__EXERCISE__: Below are some records; quote exactly the lines from the one that contains "You are a GUI" through the one that contains "Task: Click the list number 1 marker", inclusive, and no others.

__EXCERPTED RECORDS__:
=====

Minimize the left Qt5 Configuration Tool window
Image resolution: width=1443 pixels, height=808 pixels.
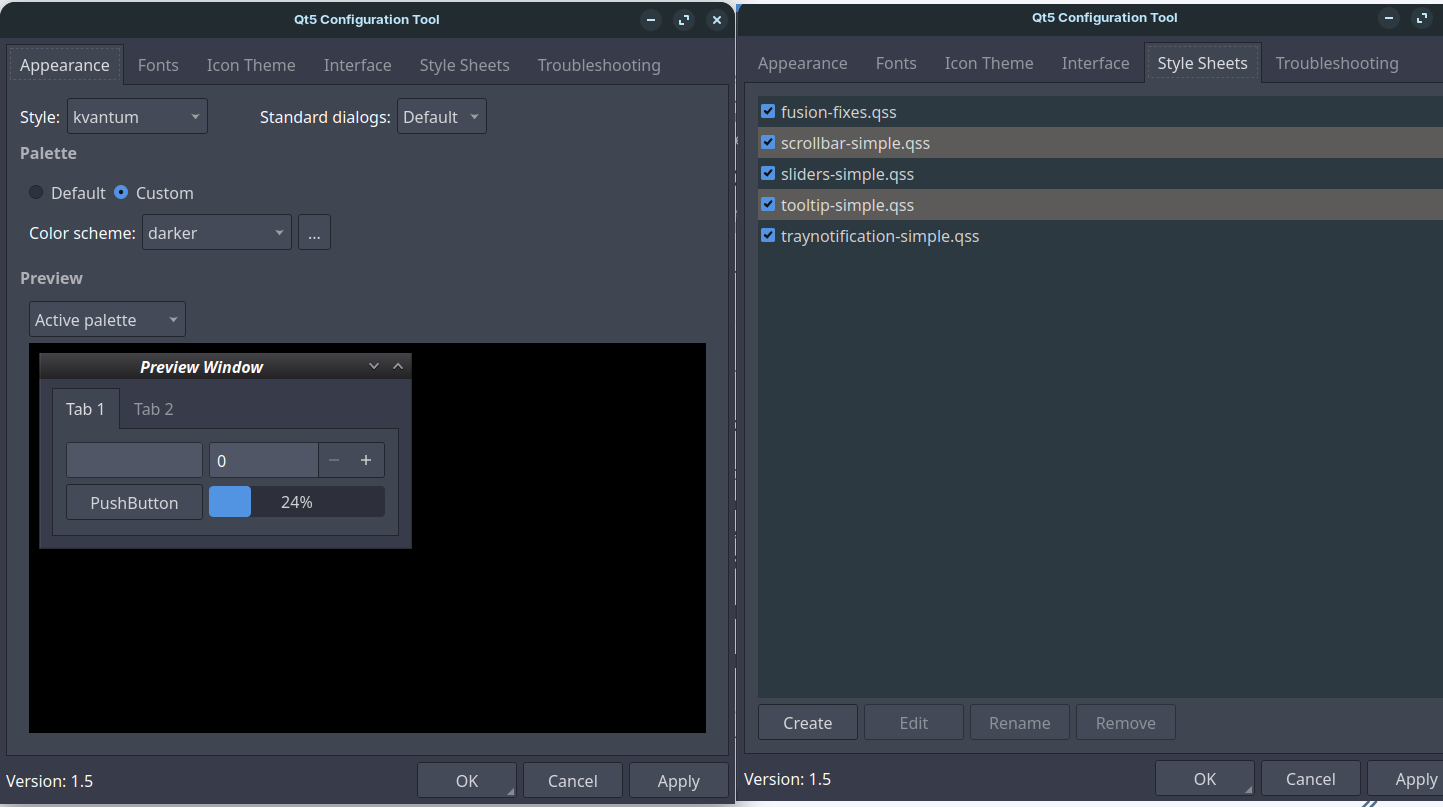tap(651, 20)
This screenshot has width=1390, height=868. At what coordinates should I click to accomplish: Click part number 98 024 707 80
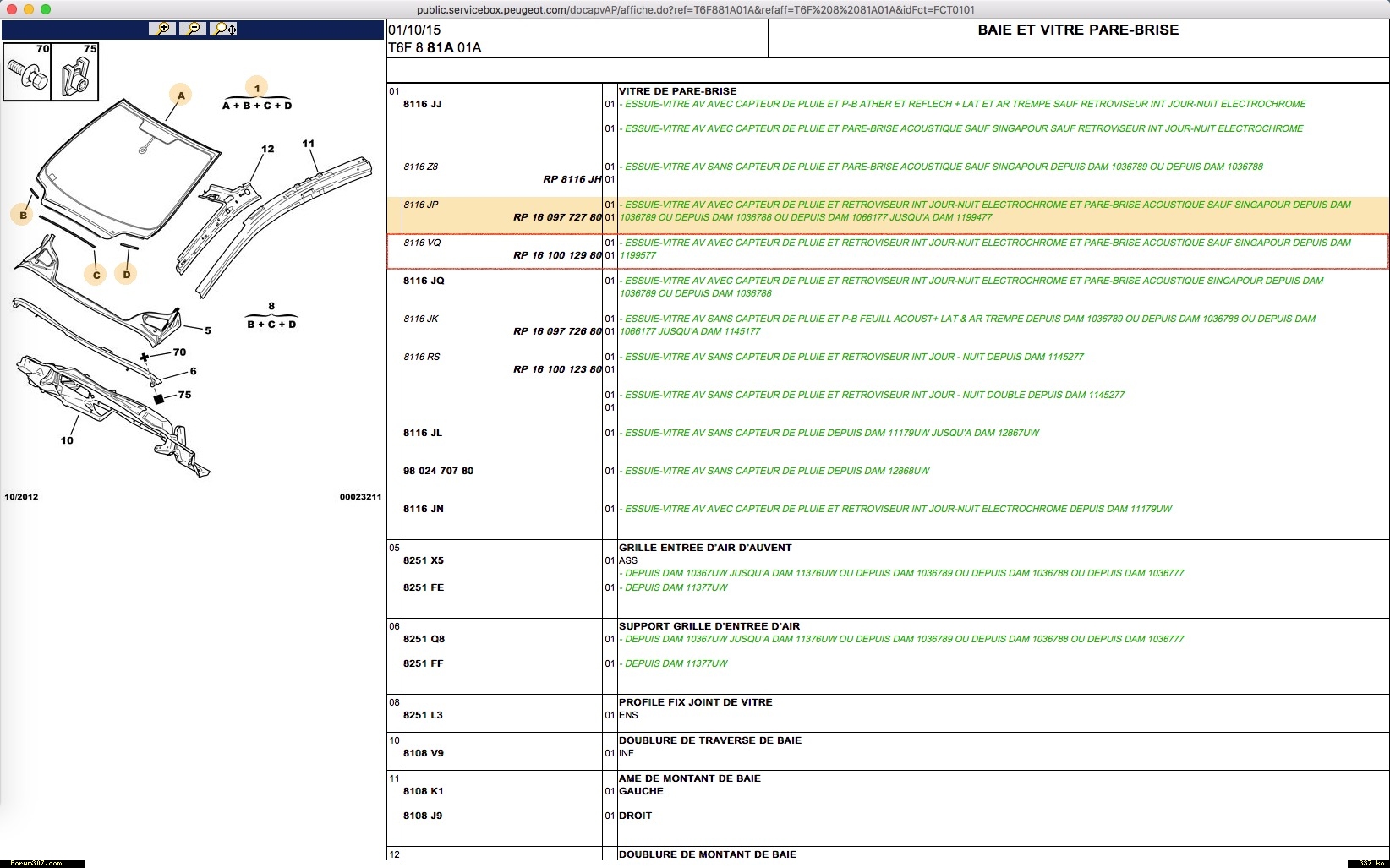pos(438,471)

=====

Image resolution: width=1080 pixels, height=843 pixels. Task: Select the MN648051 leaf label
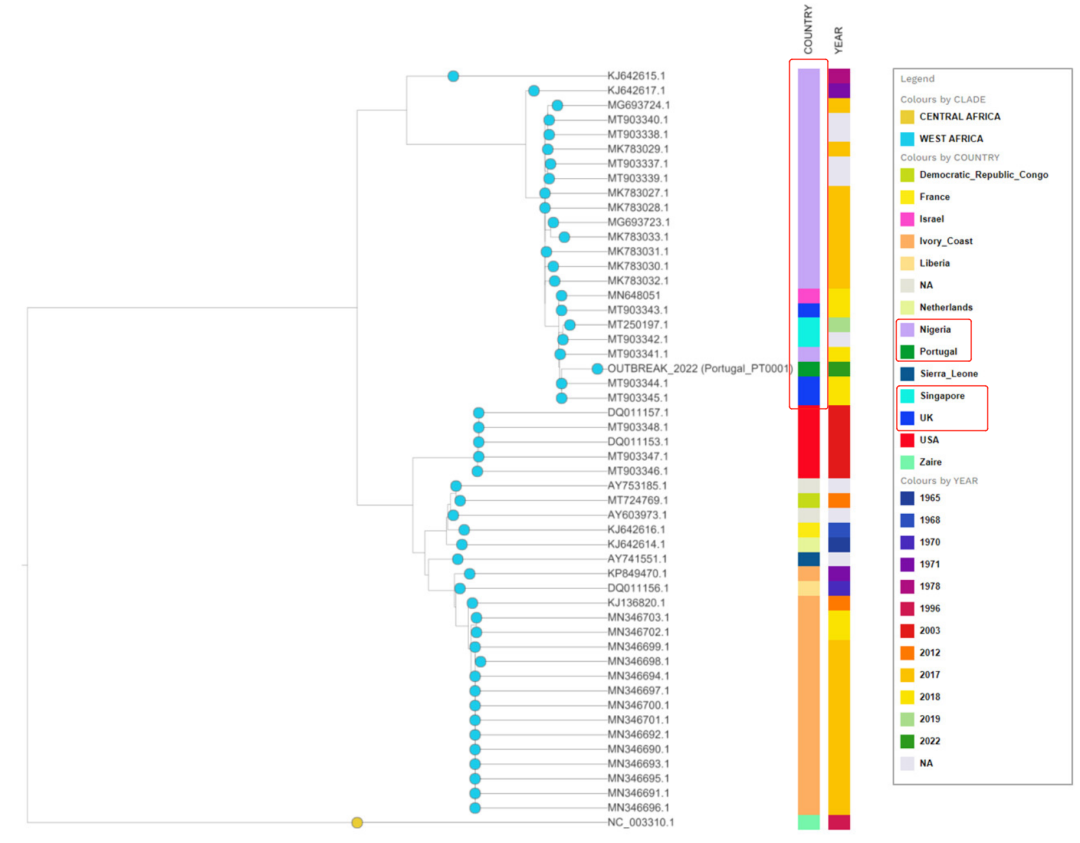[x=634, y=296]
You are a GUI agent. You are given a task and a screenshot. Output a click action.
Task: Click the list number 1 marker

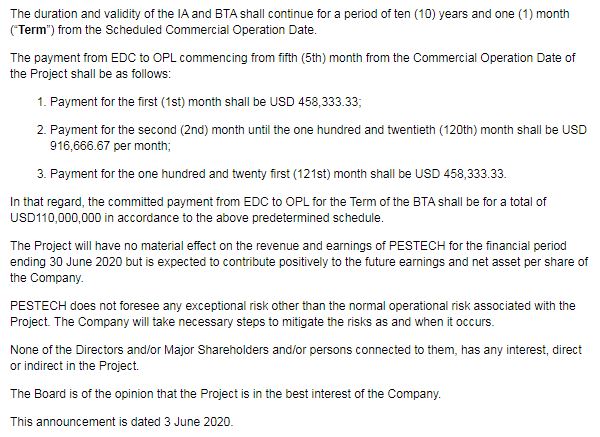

=====

__TASK RESULT__:
You are a GUI agent. You are given a task and a screenshot. Output a click action.
Task: Click the list number 1 marker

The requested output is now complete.